Study text
################

Finally, the rate of SSI correlates positively with the number of staff and personnel turnover in theatre. Following the analysis of over 12,500 patients, Wathen et al. noted a 6% increase in the risk of infection for every additional individual in the theatre [24]. Also, the use of intra-operative equipment (such as microscopes, fluoroscopy, and intraoperative computed tomography [CT]) scan increases the risk of infection through breaches in the aseptic technique [12]. In our spine suite, we limit our team members to seven (two surgeons, two anesthetists, one anesthetist technician, and two nurses) which is aim to reduce theatre congestion and help reduce the rate of SSI.
Hypothermia
Intraoperative hypothermia is a risk factor for postoperative SSIs [16, 19]. It can lead to hypo-coagulation which can lead to increased blood loss. Based on current evidence, it is recommended that the body temperature is maintained between 36.5°C and 37.5°C during spinal procedures for optimal results [4]. Despite this, the temperature at our spine suite is maintained at 18.0°C-20.0°C and we have had a record of hypocoagulopathy causing significant blood loss with SSIs.
Blood loss
Increased intraoperative blood loss is associated with an increased rate of SSIs. As Zhou et al. in their study revealed that losing more than 500 mL of blood intraoperatively doubled the rate of infection [3]. This may be connected to the invasiveness/duration of surgery and the higher chances of anemia with associated poor tissue oxygenation cum perfusion, and peri-operative blood transfusion all of which are risk factors for SSI [7, 18]. Therefore, efforts should be made to minimize blood loss as much as possible.
Dura tear
Spine surgery complicated with leakage of Cerebrospinal Fluid (CSF) is associated with a higher infection rate [7]. This emphasizes the need to achieve a water-tight repair of the dura following a durotomy for a spinal tumor or unintended durotomy.

################

(Items from a dataset)
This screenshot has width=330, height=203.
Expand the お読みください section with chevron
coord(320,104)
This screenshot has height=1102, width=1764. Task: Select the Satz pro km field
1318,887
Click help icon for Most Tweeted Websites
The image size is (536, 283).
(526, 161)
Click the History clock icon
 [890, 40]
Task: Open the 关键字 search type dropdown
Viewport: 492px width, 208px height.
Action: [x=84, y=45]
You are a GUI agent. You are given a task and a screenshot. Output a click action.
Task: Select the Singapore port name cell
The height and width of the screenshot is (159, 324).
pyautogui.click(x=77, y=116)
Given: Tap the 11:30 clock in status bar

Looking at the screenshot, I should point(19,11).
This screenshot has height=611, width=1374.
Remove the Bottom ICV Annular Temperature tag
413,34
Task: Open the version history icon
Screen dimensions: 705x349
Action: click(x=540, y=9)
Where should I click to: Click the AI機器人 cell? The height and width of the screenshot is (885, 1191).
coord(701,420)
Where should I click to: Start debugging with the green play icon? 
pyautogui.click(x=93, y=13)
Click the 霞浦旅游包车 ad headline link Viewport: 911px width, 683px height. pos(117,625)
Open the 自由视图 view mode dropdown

################

Explore the material
• 1. In the text on surgical site infections, how many team members does the spine suite allow, and what roles do they fill?
• 2. Decide whether each statement agrees with the text on surgical site infections: (a) Wathen et al. based their finding on more than 12,500 patients. (b) Current evidence recommends keeping body temperature between 36.5°C and 37.5°C during spinal procedures. (c) Losing more than 500 mL of blood intraoperatively tripled the rate of infection.
• 3. Write out the stretch of the text on surgical site infections from "Finally, the rate" through "rate of SSI.".

Responses to the tasks
• 1. Seven: two surgeons, two anesthetists, one anesthetist technician, and two nurses.

• 2.
(a) Yes: "Following the analysis of over 12,500 patients"
(b) Yes: "it is recommended that the body temperature is maintained between 36.5°C and 37.5°C during spinal procedures for optimal results"
(c) No: "losing more than 500 mL of blood intraoperatively doubled the rate of infection"

• 3.
Finally, the rate of SSI correlates positively with the number of staff and personnel turnover in theatre. Following the analysis of over 12,500 patients, Wathen et al. noted a 6% increase in the risk of infection for every additional individual in the theatre [24]. Also, the use of intra-operative equipment (such as microscopes, fluoroscopy, and intraoperative computed tomography [CT]) scan increases the risk of infection through breaches in the aseptic technique [12]. In our spine suite, we limit our team members to seven (two surgeons, two anesthetists, one anesthetist technician, and two nurses) which is aim to reduce theatre congestion and help reduce the rate of SSI.